(Saved data entries)
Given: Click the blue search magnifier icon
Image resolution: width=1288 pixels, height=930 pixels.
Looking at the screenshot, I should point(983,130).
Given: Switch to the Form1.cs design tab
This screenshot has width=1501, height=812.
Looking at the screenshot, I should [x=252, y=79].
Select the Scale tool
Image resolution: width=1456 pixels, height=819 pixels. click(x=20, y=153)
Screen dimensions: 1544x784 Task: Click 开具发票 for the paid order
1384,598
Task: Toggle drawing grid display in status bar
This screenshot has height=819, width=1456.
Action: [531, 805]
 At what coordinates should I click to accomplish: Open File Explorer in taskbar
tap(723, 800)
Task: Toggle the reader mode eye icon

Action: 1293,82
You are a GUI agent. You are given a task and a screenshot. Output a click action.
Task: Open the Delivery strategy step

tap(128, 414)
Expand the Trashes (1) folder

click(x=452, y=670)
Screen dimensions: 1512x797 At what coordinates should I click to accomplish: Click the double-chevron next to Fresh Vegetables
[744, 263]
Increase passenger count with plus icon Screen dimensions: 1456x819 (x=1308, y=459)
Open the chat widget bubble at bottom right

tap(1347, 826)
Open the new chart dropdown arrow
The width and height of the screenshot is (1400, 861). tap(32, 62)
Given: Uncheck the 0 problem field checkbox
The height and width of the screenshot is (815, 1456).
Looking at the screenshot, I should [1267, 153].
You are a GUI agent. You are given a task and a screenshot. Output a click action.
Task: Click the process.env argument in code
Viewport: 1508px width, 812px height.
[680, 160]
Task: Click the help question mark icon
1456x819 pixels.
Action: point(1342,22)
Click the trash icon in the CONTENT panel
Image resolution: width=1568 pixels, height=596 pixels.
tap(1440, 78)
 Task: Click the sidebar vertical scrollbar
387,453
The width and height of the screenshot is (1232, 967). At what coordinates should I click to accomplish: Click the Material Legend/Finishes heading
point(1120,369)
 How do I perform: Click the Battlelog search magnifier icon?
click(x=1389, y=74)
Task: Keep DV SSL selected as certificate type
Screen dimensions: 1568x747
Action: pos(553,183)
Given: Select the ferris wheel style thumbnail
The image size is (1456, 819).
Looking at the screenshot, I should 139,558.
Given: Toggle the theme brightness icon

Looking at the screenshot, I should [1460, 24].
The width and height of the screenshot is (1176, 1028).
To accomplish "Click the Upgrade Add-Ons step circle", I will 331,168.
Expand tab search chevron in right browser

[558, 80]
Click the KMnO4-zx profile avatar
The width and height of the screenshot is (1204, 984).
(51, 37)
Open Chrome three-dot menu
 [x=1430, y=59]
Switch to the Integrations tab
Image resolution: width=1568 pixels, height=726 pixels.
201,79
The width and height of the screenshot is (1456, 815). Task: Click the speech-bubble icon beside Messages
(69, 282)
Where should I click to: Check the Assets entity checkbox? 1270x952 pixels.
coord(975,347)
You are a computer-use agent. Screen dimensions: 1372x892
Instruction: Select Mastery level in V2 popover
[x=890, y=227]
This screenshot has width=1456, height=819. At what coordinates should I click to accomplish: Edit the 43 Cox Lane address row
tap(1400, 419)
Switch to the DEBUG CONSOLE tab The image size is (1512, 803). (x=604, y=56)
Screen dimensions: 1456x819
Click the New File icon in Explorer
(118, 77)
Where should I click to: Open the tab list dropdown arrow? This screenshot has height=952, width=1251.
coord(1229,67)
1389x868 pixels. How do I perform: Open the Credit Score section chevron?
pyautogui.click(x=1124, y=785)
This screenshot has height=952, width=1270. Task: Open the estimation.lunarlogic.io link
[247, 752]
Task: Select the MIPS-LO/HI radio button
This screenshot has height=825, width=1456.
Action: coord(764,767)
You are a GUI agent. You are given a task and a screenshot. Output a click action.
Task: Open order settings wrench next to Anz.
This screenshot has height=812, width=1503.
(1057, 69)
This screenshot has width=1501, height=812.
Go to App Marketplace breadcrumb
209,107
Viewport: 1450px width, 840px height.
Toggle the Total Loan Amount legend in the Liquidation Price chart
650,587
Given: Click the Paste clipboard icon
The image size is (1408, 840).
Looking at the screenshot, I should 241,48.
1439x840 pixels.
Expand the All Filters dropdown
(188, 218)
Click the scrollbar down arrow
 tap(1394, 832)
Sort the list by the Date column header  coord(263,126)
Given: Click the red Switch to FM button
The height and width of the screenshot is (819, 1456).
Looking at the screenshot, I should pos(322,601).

■ Activity: Starting with the first line of the data above, copy each line exactly until you reach the line with "Task: Toggle drawing"; include that line as well.

■ Task response:
Given: Click the blue search magnifier icon
Image resolution: width=1288 pixels, height=930 pixels.
Looking at the screenshot, I should point(983,130).
Given: Switch to the Form1.cs design tab
This screenshot has width=1501, height=812.
Looking at the screenshot, I should [x=252, y=79].
Select the Scale tool
Image resolution: width=1456 pixels, height=819 pixels. click(x=20, y=153)
Screen dimensions: 1544x784 Task: Click 开具发票 for the paid order
1384,598
Task: Toggle drawing grid display in status bar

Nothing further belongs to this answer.